Вот какая мачеха была у Айдара.
— Отец не запишет ее на курсы, — убежденно сказал Костя.
— Разумно, конечно, сделает, — согласился Айдар. — За такой трактористкой нужно вагонетку с детяслями возить. Только мать все равно будет ходить на занятия. Баба — кырсык! (Упрямец, упрямая.) Слушаться и понимать она могла только мою бабушку…
Айдар угрюмо замолчал и поковылял быстрее.
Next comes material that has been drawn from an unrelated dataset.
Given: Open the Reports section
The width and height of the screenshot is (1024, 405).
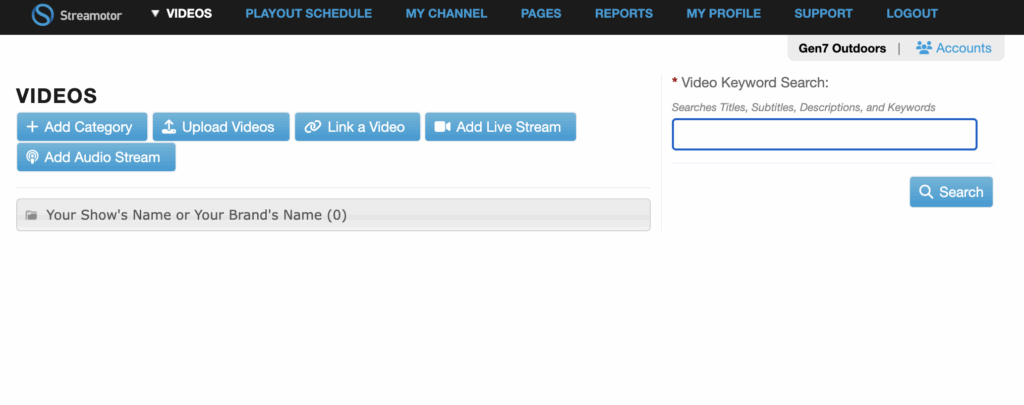Looking at the screenshot, I should [x=623, y=14].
Ночной конюх, светя себе фонарем, вынес из кладовки пахнущую дегтем и конским потом сбрую. Потом ушел в тьму конюшни. Там похрустывало на зубах сено, пофыркивали лошади, иногда зажигался фиолетовым огнем большой глаз. Конюх вывел к дверям упирающуюся Горобчиху с злобно прижатыми ушами и гривой, замахнулся на нее фонарем:
— Но-но, ты у меня, стерьва! — Из рук в руки передал ребятам повод, съехидничал: — Смотрите не запалите мне лошадь. Ей цены нет…
Быстро запрягли и по Севрюжьему проулку спустились на лед старицы. Когда выбрались на противоположный берег, стало заметно, как посветлело кругом, ободняло. Руки и ноги у Стахея Силыча ломало две недели назад, а погода начала портиться лишь сегодня. На северном уклоне неба зашевелилась и поползла к поселку темная туча. Казалось, даже небо шелестело от ее движения. Сорвались и полетели вниз первые лепешки снега. Откуда-то взнялся ветер, еще немного, и он возьмется нагребать на полянах сугробы, точно грабельщик валки из подсохшего сена. Шел зачин зимы.
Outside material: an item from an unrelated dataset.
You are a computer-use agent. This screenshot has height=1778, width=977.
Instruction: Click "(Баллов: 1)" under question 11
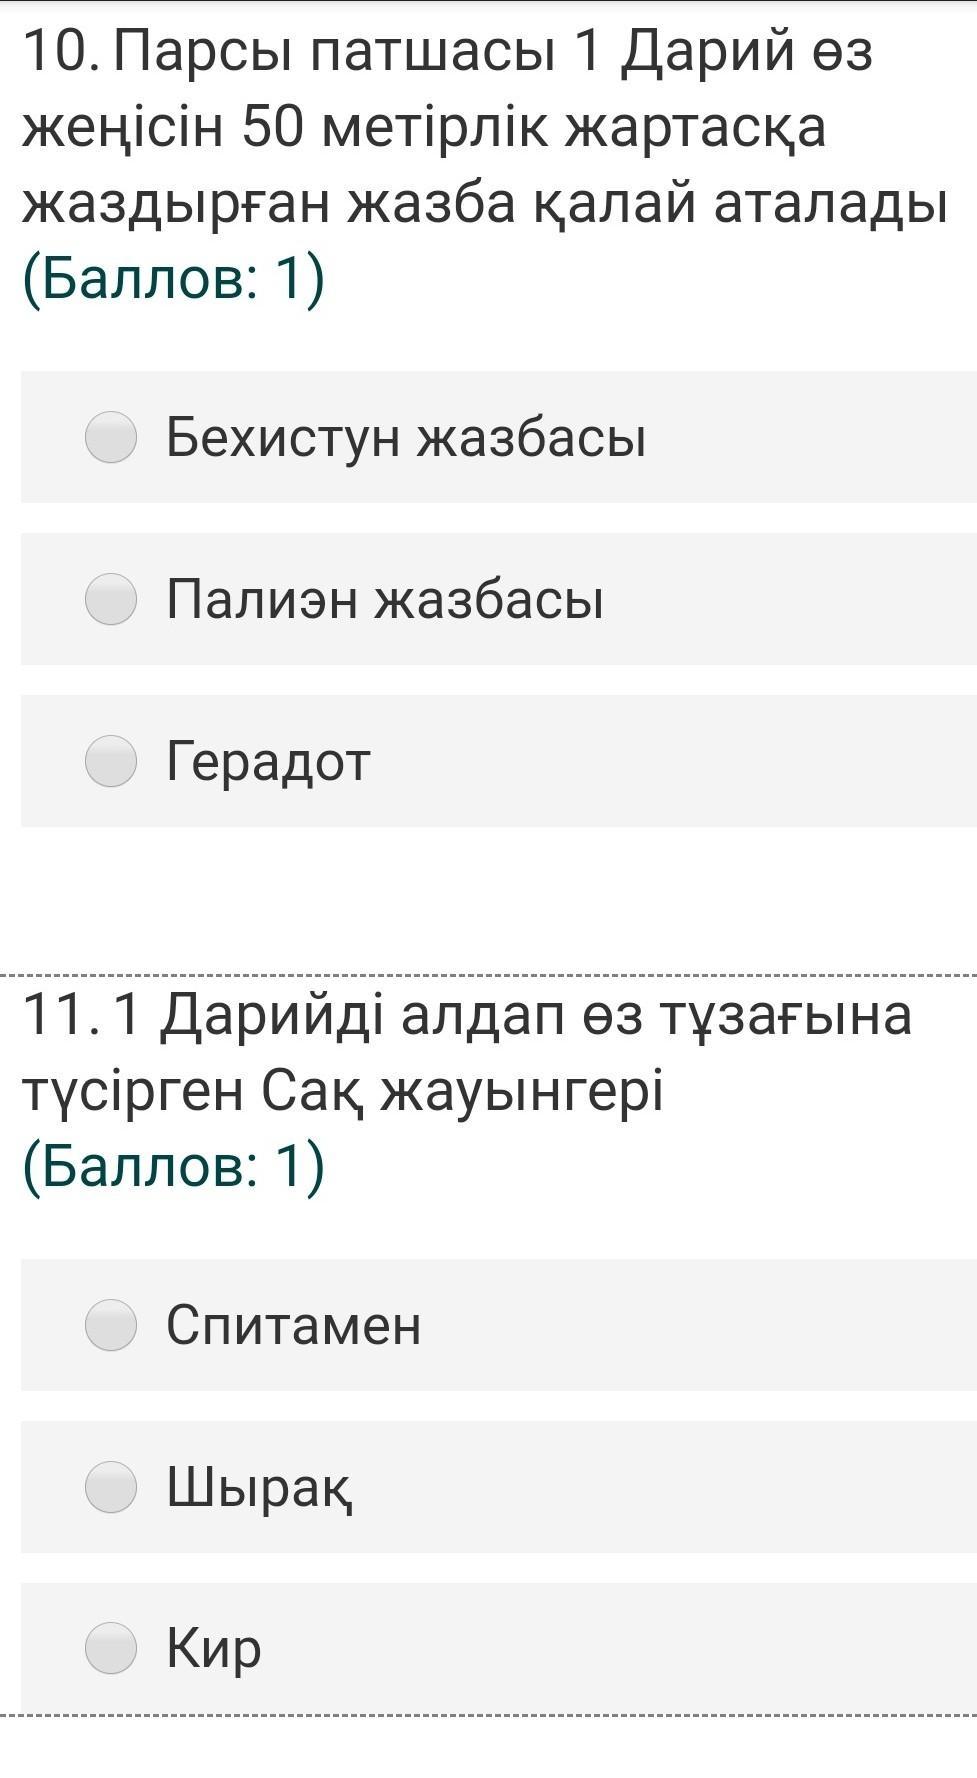(x=174, y=1166)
У Кости настроение отличное. Лежа в розвальнях на локте и лениво следя за отодвигавшимися назад кустами и деревьями, он негромко запел:
Айдар конечно же «не слышал» частушки. Сидел на коленях, лицом вперед, легонько бодрил Горобчиху вожжей, за кнут не брался — начнет, сатана, лягаться. Вероятно, понимал, что Костя хочет отвлечь от хмуро бегущих мыслей. Мол, пусть лучше о Таньке Горобцовой думает, чем об умершей бабушке, лучше нравоучения Косте читает, но не горбится молчаливым сычом.
…Назад возвращались часа через четыре. Горобчиха в упор тащила нагруженные сани. Дрова были легкие, звонкие, сухой вербняк да осокорь, наложили ребята на совесть, утянули веревкой с помощью вязовой укрутки. Воз получился большой, стромкий, говоря по-уральски.